■ Your tasks ■
[1] Reproduce the passage of the event participant prediction excerpt between "We can represent" and "in social media.", inclusive.
[2] In the excerpt on event participant prediction, how does the next section propose to connect target domain users with social media users?
[3] Continue the excerpt on event participant prediction from the point where it stops.

■ Document excerpt ■
━━━━━━━━━━

Furthermore, some research efforts have already explored methods of using social data to enhance the recommendation system of another domain [7, 9, 21]. However, many of these methods have strict assumptions, such as shared users between the social media platform and the recommendation domain, or famous items that can be linked to entities in social data [30, 41]. Such assumption significantly limits their applicability. In our work, we do not assume any shared data between the social media platform and the event platform in a target domain. The social data in our work represent the whole social environment, from which the target domain can borrow information as needed.

3 Problem formulation

We formulate the problem of event participant prediction leveraging social media retweeting data as the following. In the target domain, we have a set of event data \(E^T\), and for each event \(e \in E^T\), there are a number of participants \(p(e)=\{u^T_1,\ldots ,u^T_n\}\), with \(u_i \in U^T\). In the social media retweeting data, we have a set of tweets \(E^S\); for \(e \in E^S\), we have retweeters \(p(e)=\{u^S_1,\ldots ,u^S_m\}\), with \(u_i \in U^S\). Normally we have fewer event data in the target domain than in the retweeting data, so \(|E^S| > |E^T|\). We assume no identifiable common users across two domains, so \(U^T \cap U^S = \emptyset \). An event in the target domain is described using the same language as the tweets. Let \(d(e) = \{w_i,\ldots ,w_l\}\) be the words in the description of event e. If \(V^S\) and \(V^T\) are the description vocabularies in the tweets and the target domain, then \(V^S \cap V^T \ne \emptyset \).

We can represent event descriptions and users as vector-form embeddings. Since the event descriptions in the target domain and the tweet texts are written in the same language, their embeddings can also be obtained from the same embeddings space. We denote r(e) as the function to obtain embeddings for event e for both the target domain events and tweets. In the target domain, we have base user embeddings \(l^B(u)\) available through the information provided by the platform user. We do not have corresponding user embedding in social media.

Typically, a recommender system can be trained to make participation predictions given pairs of event and user embeddings \({\hat{y}} = \text {model}(r(e), l(u))\), where model is a recommendation model. As we mentioned, the main hypothesis in this paper is that we can train a better model by producing a bigger dataset, considering social media retweeting as a part of event participation in the target domain. However, this would require us to have embeddings of both domains from the same embedding space. In other words, we require the same embedding function r(e) and l(u) after adding social media retweeting. We already have r(e) but not l(u). To leverage the retweeting data, we need to somehow connect target domain users and social media users, so that we can learn embeddings for them in the same embedding space. In the next section, we will show how to achieve this by creating a joint graph and deploying a graph embedding learning technique.

━━━━━━━━━━

■ Supplied entries ■
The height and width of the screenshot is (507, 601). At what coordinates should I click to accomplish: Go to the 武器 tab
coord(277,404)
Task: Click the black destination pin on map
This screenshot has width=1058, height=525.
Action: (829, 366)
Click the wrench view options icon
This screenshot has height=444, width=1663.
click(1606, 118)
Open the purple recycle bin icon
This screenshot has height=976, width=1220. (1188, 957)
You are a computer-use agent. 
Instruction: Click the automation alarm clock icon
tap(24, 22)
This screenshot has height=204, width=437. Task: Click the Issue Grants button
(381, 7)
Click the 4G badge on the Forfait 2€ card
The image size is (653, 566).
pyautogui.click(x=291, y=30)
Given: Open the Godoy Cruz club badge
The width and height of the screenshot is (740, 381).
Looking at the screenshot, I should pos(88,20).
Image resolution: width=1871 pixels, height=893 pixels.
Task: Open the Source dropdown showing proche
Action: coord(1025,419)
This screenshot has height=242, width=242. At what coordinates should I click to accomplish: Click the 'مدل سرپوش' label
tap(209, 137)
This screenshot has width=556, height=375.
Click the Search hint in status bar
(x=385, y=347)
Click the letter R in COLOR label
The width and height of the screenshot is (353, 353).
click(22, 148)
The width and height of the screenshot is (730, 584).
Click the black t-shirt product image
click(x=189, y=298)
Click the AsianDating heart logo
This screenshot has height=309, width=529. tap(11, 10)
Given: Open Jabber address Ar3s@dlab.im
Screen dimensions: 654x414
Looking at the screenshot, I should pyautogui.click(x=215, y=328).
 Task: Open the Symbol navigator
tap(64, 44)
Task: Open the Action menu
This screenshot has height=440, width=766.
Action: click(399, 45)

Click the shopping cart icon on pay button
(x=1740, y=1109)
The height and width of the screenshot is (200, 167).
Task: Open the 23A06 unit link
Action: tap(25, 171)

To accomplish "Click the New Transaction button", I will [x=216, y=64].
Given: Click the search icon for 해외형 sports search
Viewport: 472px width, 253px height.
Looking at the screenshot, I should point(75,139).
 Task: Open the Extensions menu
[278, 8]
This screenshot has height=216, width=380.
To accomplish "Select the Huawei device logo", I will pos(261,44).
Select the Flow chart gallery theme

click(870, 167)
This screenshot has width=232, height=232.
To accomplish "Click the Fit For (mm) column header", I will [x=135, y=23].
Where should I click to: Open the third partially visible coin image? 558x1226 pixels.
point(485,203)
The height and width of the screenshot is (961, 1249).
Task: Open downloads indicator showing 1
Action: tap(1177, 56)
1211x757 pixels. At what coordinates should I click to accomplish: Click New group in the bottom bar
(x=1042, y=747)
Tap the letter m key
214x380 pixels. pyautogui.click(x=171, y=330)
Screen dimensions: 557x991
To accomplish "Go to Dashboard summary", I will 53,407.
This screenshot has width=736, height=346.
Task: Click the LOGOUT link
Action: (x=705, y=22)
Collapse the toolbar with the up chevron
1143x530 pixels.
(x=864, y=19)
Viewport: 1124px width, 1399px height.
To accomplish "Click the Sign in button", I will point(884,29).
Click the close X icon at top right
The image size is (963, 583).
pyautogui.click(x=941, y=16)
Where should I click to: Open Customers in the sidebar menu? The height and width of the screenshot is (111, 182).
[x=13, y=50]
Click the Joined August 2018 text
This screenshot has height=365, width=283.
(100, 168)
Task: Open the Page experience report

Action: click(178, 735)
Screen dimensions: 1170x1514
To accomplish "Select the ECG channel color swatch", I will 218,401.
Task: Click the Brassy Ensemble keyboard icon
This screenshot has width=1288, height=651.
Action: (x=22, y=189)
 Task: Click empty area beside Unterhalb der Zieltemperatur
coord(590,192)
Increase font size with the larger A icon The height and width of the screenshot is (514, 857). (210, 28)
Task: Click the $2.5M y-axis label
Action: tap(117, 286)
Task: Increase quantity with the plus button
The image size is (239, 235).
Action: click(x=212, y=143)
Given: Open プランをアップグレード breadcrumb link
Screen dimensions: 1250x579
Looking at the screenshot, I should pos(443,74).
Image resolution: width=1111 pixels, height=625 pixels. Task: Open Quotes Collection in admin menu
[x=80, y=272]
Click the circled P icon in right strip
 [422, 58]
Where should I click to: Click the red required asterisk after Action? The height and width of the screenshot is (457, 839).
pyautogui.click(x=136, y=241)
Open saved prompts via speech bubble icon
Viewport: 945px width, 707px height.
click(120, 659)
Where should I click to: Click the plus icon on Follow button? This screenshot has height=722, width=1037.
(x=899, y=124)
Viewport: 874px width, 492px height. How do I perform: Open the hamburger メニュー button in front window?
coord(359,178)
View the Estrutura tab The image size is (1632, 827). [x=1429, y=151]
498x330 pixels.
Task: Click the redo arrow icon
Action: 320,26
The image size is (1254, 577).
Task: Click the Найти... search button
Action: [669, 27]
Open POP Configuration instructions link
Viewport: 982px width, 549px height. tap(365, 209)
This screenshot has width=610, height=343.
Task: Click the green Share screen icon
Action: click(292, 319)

━━━━━━━━━━

■ Task-by-task results ■
[1]
We can represent event descriptions and users as vector-form embeddings. Since the event descriptions in the target domain and the tweet texts are written in the same language, their embeddings can also be obtained from the same embeddings space. We denote r(e) as the function to obtain embeddings for event e for both the target domain events and tweets. In the target domain, we have base user embeddings \(l^B(u)\) available through the information provided by the platform user. We do not have corresponding user embedding in social media.

[2] By creating a joint graph and deploying a graph embedding learning technique.

[3]
4 Entity-connected graph for learning joint user embedding

Our approach first connects social media retweeting and the event participation domain. Unlike existing KG-based approaches, we do not use a knowledge base such as Wikipedia or YAGO, and connect items to them. Instead, we construct knowledge graphs for both the retweeting and event participation behavior, and connect two graph together. In this way, we can deal with subtle details in the events that do not have entries in knowledge bases, but can be revealed in social media activities.

There exist a number of established techniques that learn embeddings from graphs [5]. Our method is to learn a joint embedding function for both target domain and social media users by deploying such techniques, after creating a graph that connects them. Based on the participation data, we can create four kinds of relations in the graph, namely, participation relation, co-occurrence relation, same-word relation, and word-topic relation. An illustrative example of a joint graph with four kinds of relations is shown in Fig. 1. Here we assume that Twitter is the social media source, and the target domain is an e-commerce platform that sells daily items.

Fig. 1
figure 1

An example of joint graph connected through words and topics

The participation relation comes from the interaction data and is set between users and words of the event. Suppose user u participates in event e. Then we create

$$\begin{aligned} \text {rel}(u, w) = \text {participation} \end{aligned}$$

for each word w in d(e).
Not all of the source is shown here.